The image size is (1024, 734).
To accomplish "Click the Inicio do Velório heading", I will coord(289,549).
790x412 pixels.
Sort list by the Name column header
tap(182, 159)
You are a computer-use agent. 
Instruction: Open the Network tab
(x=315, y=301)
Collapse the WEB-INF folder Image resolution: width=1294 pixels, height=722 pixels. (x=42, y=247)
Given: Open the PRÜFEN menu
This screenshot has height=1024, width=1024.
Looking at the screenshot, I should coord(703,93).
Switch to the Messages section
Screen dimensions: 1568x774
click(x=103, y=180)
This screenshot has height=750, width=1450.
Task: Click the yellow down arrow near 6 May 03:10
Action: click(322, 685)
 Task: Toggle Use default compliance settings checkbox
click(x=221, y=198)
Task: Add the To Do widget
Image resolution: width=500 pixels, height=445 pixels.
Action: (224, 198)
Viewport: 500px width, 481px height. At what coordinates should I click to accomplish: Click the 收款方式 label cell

------------------------------------

**Stated task:** Echo the material word for word, from its first line through the line that contains "Collapse the WEB-INF". Include both of those lines and stop there.

**Reply to the task:**
The image size is (1024, 734).
To accomplish "Click the Inicio do Velório heading", I will coord(289,549).
790x412 pixels.
Sort list by the Name column header
tap(182, 159)
You are a computer-use agent. 
Instruction: Open the Network tab
(x=315, y=301)
Collapse the WEB-INF folder Image resolution: width=1294 pixels, height=722 pixels. (x=42, y=247)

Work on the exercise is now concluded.